Si je m’étais présenté aux élections, c’était pour me remettre de nouveau au service de la Tunisie. Nous avons trouvé le pays au bord du gouffre. Aujourd’hui, nous sommes sur la bonne voie, au début d’un processus inverse. Nous sommes en train d’amorcer une remontée qui, j’espère, se confirmera et s’accélèrera.
Nous étions confrontés au terrorisme et avons pris des coups assez durs, au Bardo, à Sousse, à Ben Guerdane et à Tunis. Mais nous avons déployé beaucoup d’efforts en matière de sécurité et enregistré une avancée positive. Le coup de Ben Guerdane aurait pu être fatal. Une horde de plus de deux cents terroristes étaient partis à l’assaut, cherchant vainement à créer un émirat. Ce n’était pas une simple menace, mais un véritable complot.
On ne gagne pas facilement et rapidement la bataille contre le terrorisme. C’est une véritable guerre. Nous restons optimistes quant à notre capacité à lui faire face et à l’emporter, grâce à la mobilisation des Tunisiens, à l’action du gouvernement et celle des forces sécuritaires et armées. Nous devons rester vigilants.
Et quid du retour des jihadistes?
Le procès d’intention qu’on nous fait de faire revenir les terroristes est un faux procès. Nous respectons la constitution et laissons chacun à la vertu de son dossier.
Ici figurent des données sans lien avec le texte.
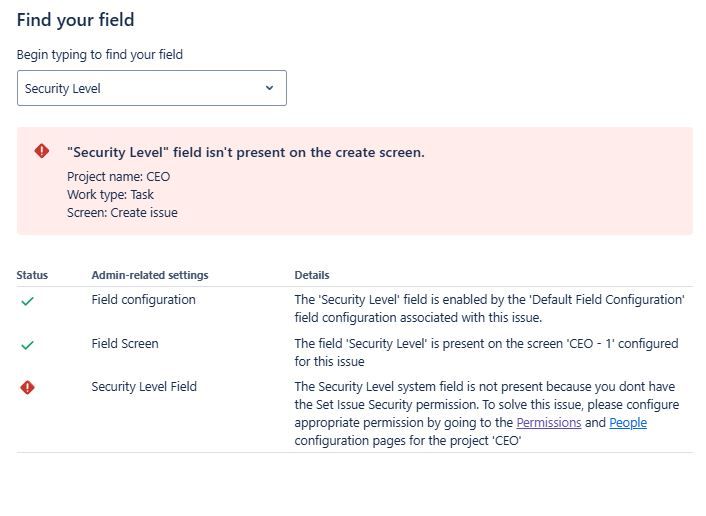Open the People configuration link

pyautogui.click(x=628, y=423)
Nous appliquons avec grande rigueur la loi et nous ne laisserons pas en liberté ceux qui ont été reconnus coupables.
Quels sont vos objectifs essentiels pour 2017?
Au moins trois.
D’abord, créer les conditions de l’union nationale.
Il faut y œuvrer à l’échelon du peuple et des différentes composantes des sociétés politique et civile et en faire une haute priorité. C’est la clé de la réussite. Les grands défis à relever ont tous besoin d’un engagement collectif et il n’est guère impossible d’y parvenir, malgré les divergences des uns et des autres.
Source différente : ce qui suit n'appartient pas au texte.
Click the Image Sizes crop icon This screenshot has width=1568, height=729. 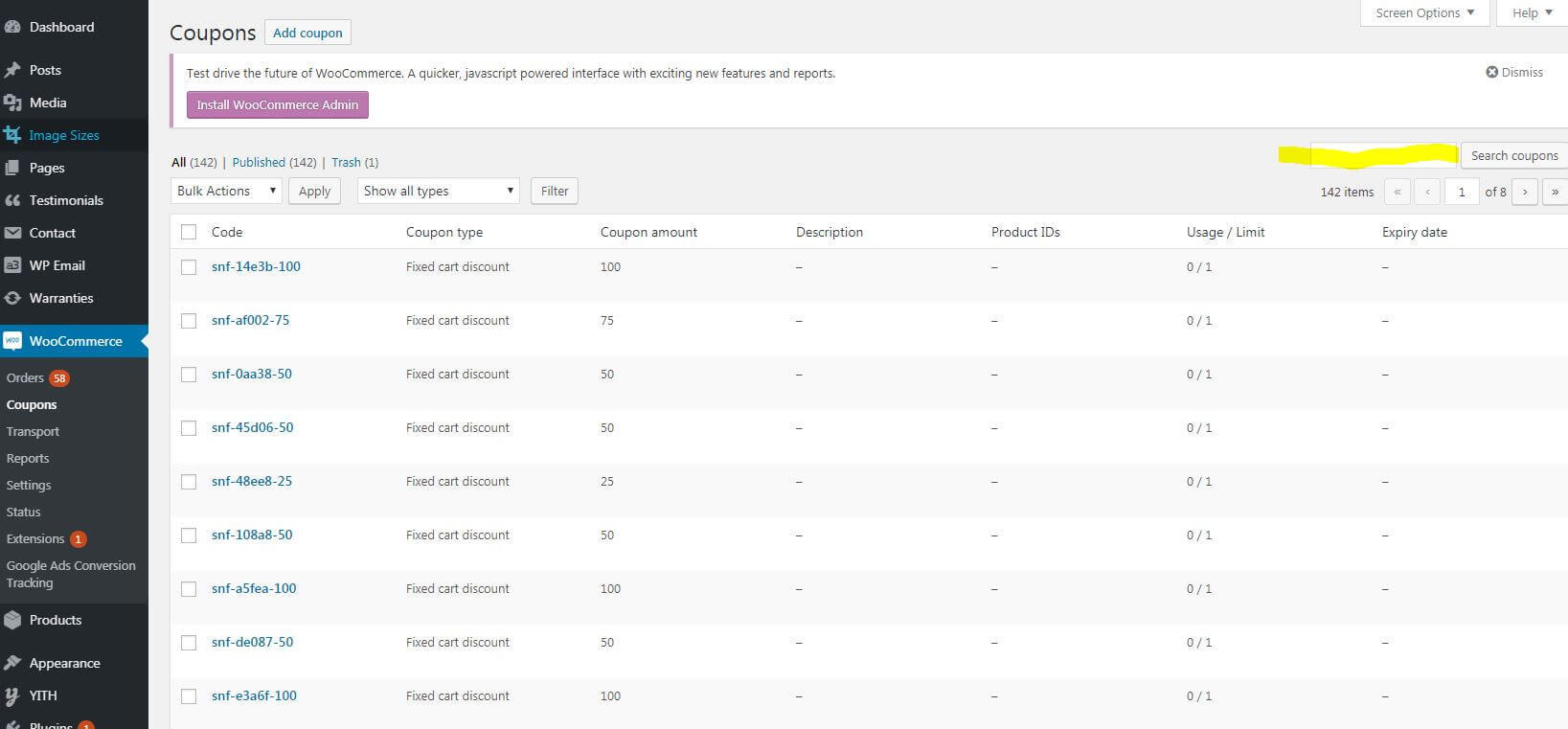[12, 135]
Depuis la création de Nidaa Tounès, ma première préoccupation était de mettre fin à la polarisation, au sectarisme et aux clivages, convaincu qu’ils n’aboutissent à rien.
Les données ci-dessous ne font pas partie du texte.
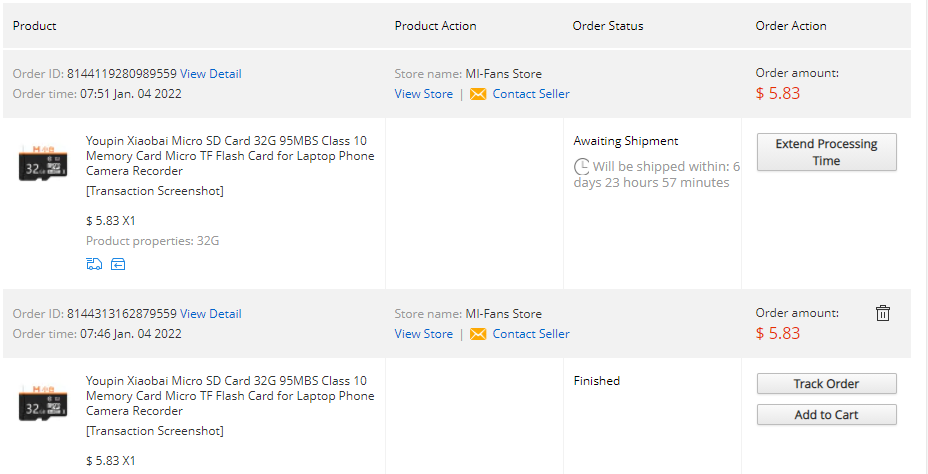The width and height of the screenshot is (928, 474).
Task: Open View Detail for order 8144313162879559
Action: 211,314
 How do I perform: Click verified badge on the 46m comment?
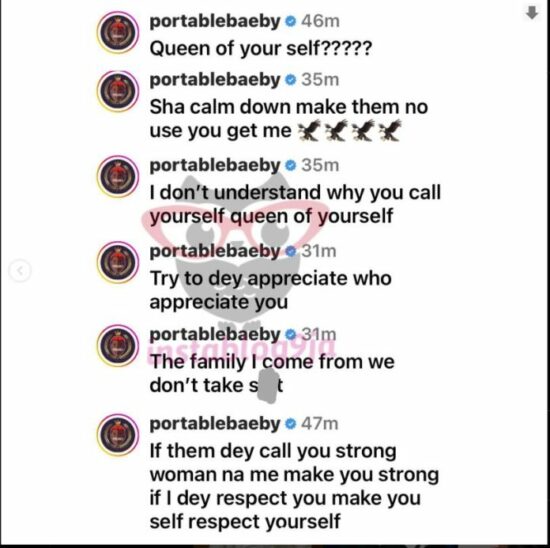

Nous avons réussi à engager un processus démocratique : des représentants de 16 partis et des indépendants sont élus à l’ARP, un gouvernement de coalition nationale est formé, mais en définitive, la démocratie ne se décrète pas, elle se pratique. Je sais que c’est long, difficile, mais nous finirons par y arriver. Il faut d’abord un Etat de droit.
Et le deuxième objectif?
Favoriser une information plurielle, libre, responsable. Pendant plus d’un demi-siècle, la Tunisie a été gouvernée par un seul parti. Elle ne comptait qu’une seule chaîne télé et quelques journaux. Nous voilà avec 85 publications, plusieurs dizaines de journaux électroniques, 44 stations radio et une douzaine de chaînes télé qui tous opèrent sur un même paysage politique, économique et social.
Je suis toujours pour la liberté d’expression, pour l’indépendance des médias et le respect du métier de journaliste. Mais l’exercice de la profession doit relever de principes. C’est à la profession de les définir et de les faire respecter à travers ses instances représentatives. Je ne crois pas que l’autorité soit la plus appropriée pour le faire, je suis pour l’autorégulation par la profession elle-même.
Quel sera alors votre troisième objectif?
Créer un climat propice à l’alternance. L’alternance en elle-même n’est pas une obligation à l’issue de chaque scrutin. C’est aux électeurs de la confirmer ou non, à des dates fixes. Heureusement que le peuple tunisien est mûr, pleinement conscient de ces enjeux et attaché à ses droits.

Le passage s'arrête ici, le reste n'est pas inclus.